AllToAll transposes the data sharding. It takes a matrix sharded by its first dimension and produces a matrix sharded by its second dimension. It’s used for MoE implementations where in the forward pass we have tokens sharded by the sequence dimension and assigned to various experts. AllToAll reshuffles them so that they are sharded by experts and not sharded by the sequence - the expert MLPs are sharded by expert indexes, and they need to get all tokens assigned to them. After the expert MLPs have done their work, we run another AllToAll and get tokens sharded by the sequence dimension - ready for the next transformer block.

AllToAll costs 1/4 of AllGather or ReduceScatter - even though the simple animation above has 10 blocks moved CW per link, and 6 blocks moved CCW, there is a simple optimization that turns it into a perfectly balanced scheme with 8 blocks moving CW and 8 blocks moving CCW (see the hidden section below).
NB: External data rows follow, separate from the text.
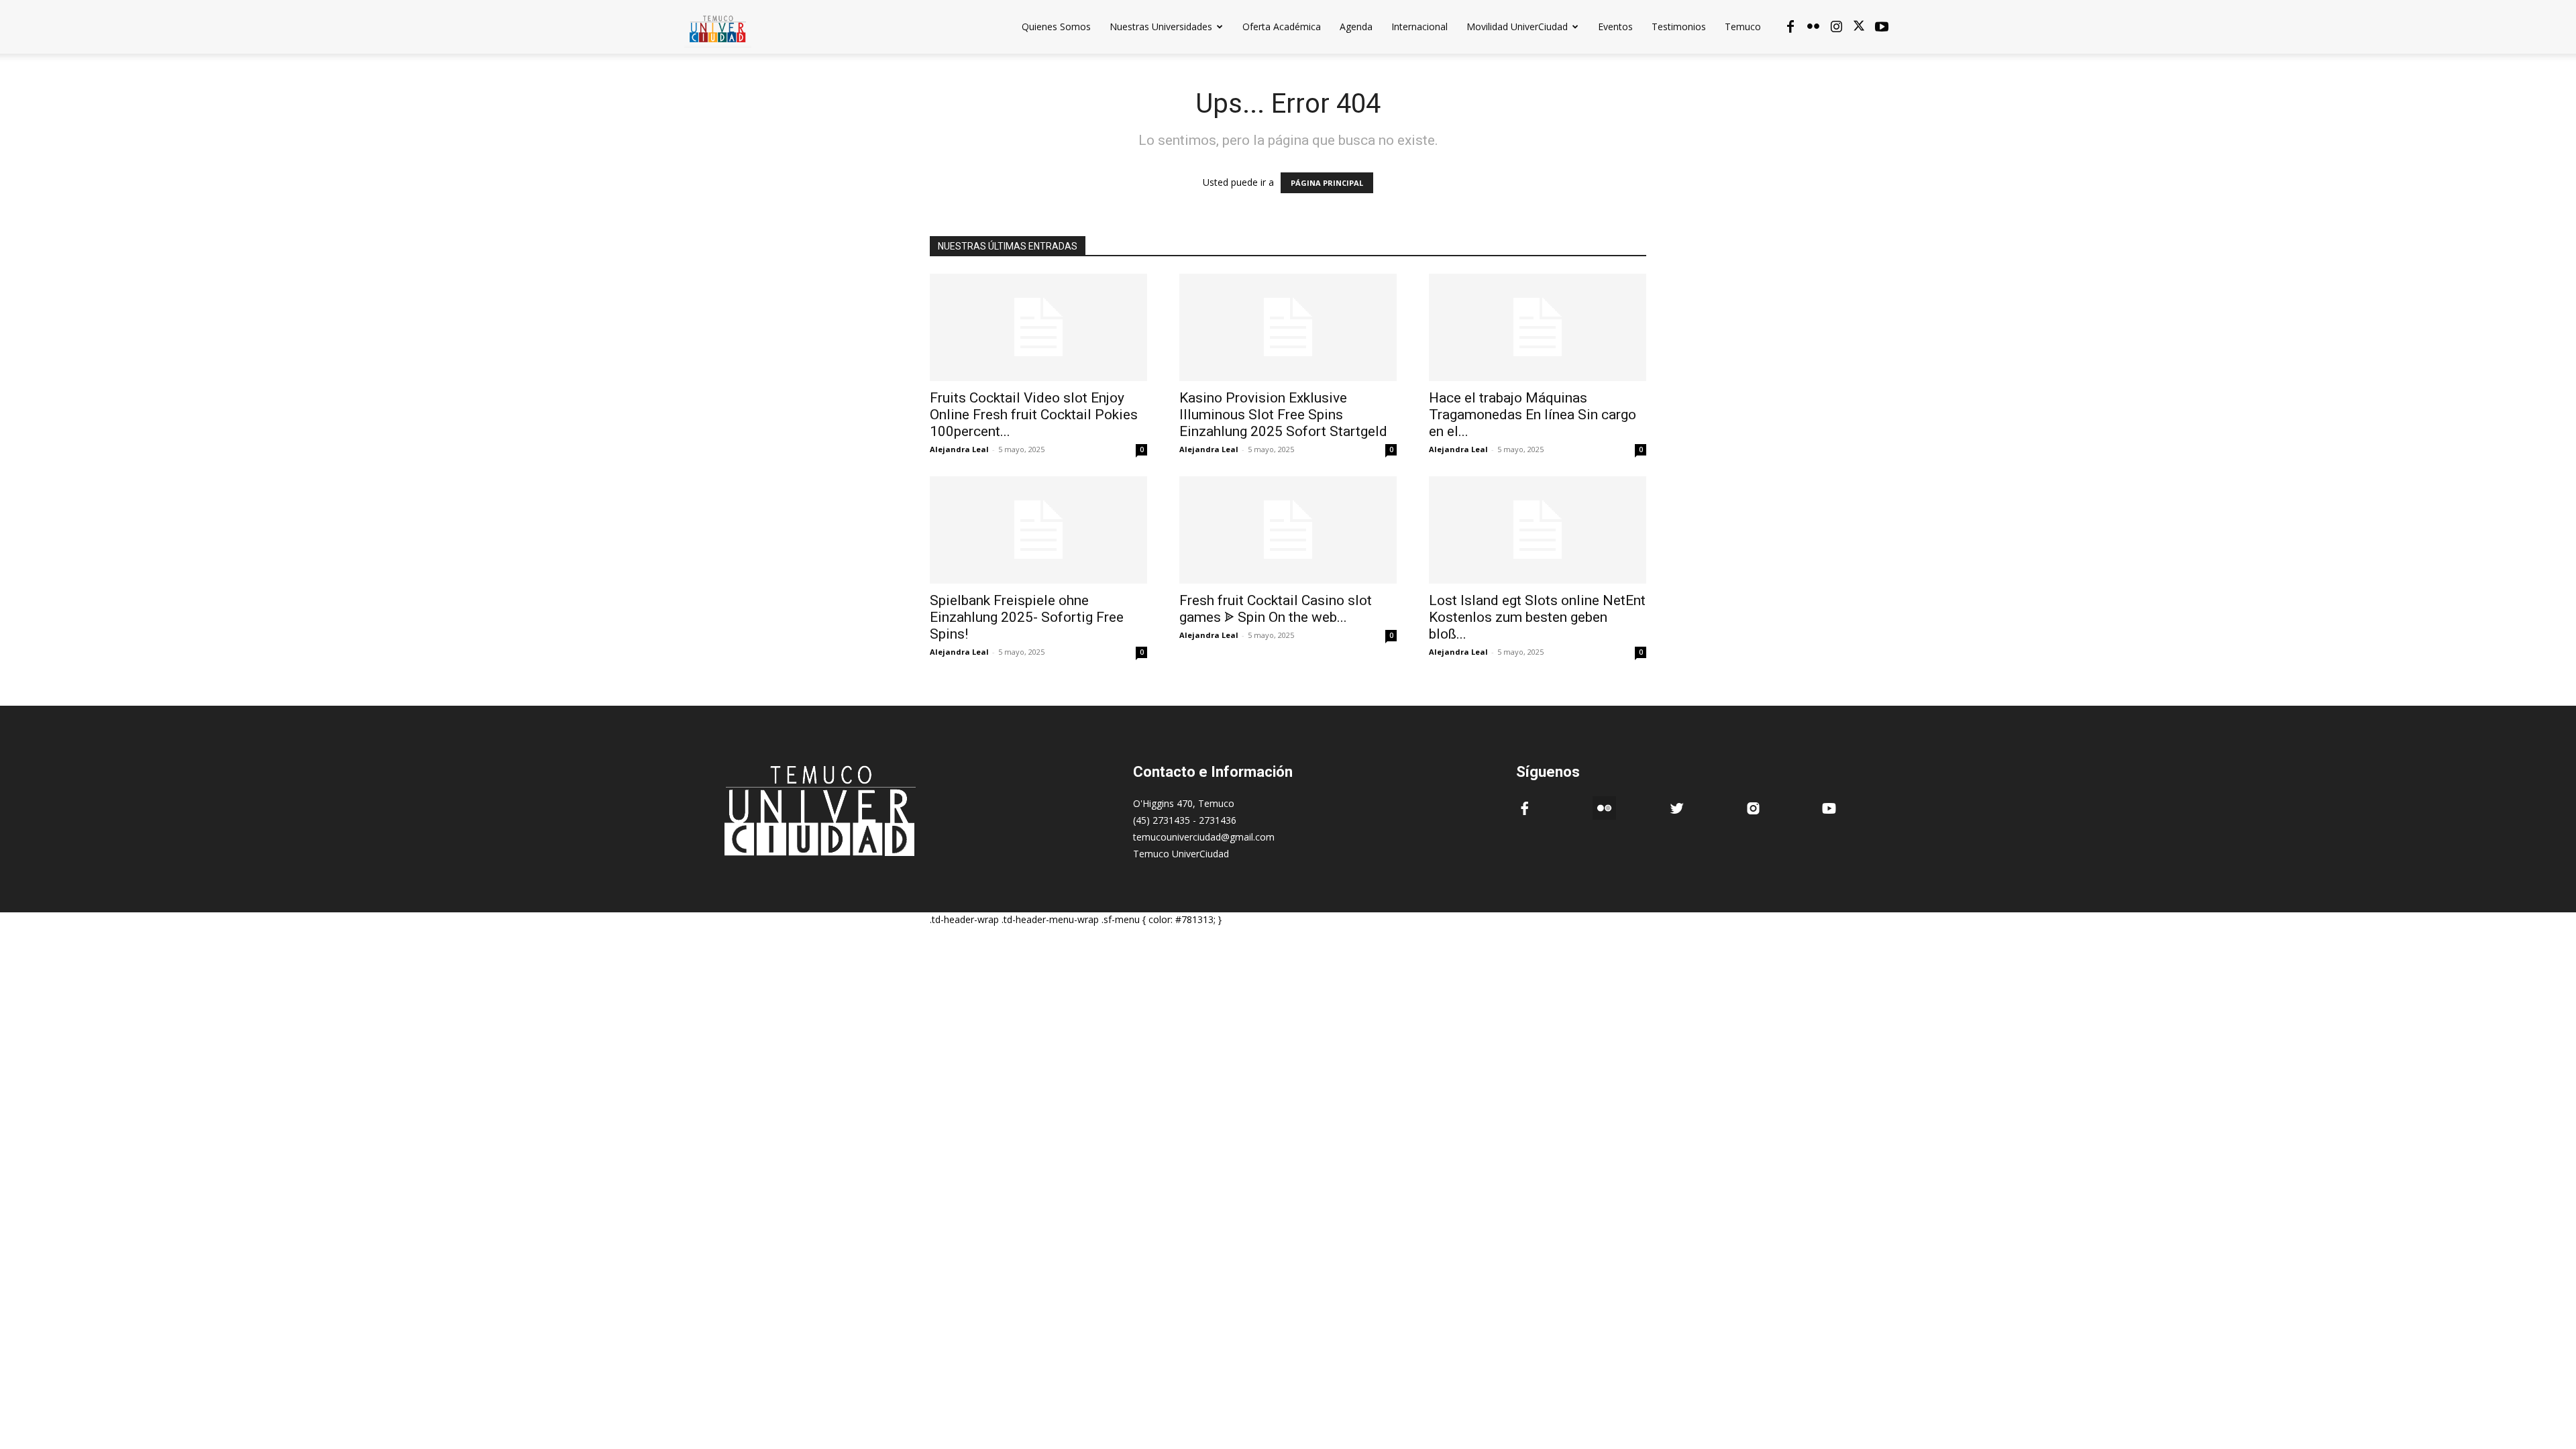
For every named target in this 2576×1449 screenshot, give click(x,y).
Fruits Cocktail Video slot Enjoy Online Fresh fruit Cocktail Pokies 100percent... (1034, 414)
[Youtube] (1882, 27)
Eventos (1615, 26)
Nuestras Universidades (1161, 26)
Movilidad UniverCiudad (1517, 26)
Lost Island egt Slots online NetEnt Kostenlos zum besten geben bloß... (1537, 617)
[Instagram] (1836, 27)
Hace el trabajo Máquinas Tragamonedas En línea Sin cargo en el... (1532, 414)
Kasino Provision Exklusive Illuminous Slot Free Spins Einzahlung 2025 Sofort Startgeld (1283, 414)
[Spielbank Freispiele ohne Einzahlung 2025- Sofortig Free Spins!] (1038, 530)
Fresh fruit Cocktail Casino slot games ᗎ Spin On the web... (1275, 608)
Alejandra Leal (959, 449)
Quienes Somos (1056, 26)
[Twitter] (1859, 27)
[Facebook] (1790, 27)
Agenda (1356, 26)
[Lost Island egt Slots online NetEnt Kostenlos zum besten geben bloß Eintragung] (1537, 530)
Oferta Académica (1281, 26)
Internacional (1419, 26)
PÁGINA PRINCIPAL (1327, 183)
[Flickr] (1813, 27)
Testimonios (1679, 26)
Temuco (1743, 26)
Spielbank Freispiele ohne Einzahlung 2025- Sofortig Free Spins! (1027, 617)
See the balanced AllToAll animation


In the switch-based case of AllToAll every node sends $\frac{N-1}{N^2} \approx \frac{1}{N}$ data and receives $\frac{N-1}{N^2} \approx \frac{1}{N}$ data. It’s more efficient than the ring-based topologies for N > 4.

Back propagation

AllToAll is its own counterpart for the backprop. It can’t be simpler than that.

Epilogue

Cross-TPU/GPU collectives aren’t scary at all. Sharded matmuls use AllGather and ReduceScatter (with Reduce = Sum in the majority of cases), which have simple logic (once the visualizations are internalized), have the same communication cost, and are each other’s counterparts in the forward-backward passes. AllReduce is just a combo of ReduceScatter + AllGather. AllToAll is a new kid on the block. It’s very important for efficient MoE implementations, especially its ragged (variable sizes of the shards) variants.

I highly recommend reading How To Scale Your Model (aka “The TPU book”) for much more useful details about writing efficient LLM training and inference programs on TPUs and GPUs.

If you want to see a fuller list of cross-GPU operations - take a look at Collective Operations from NVIDIA docs.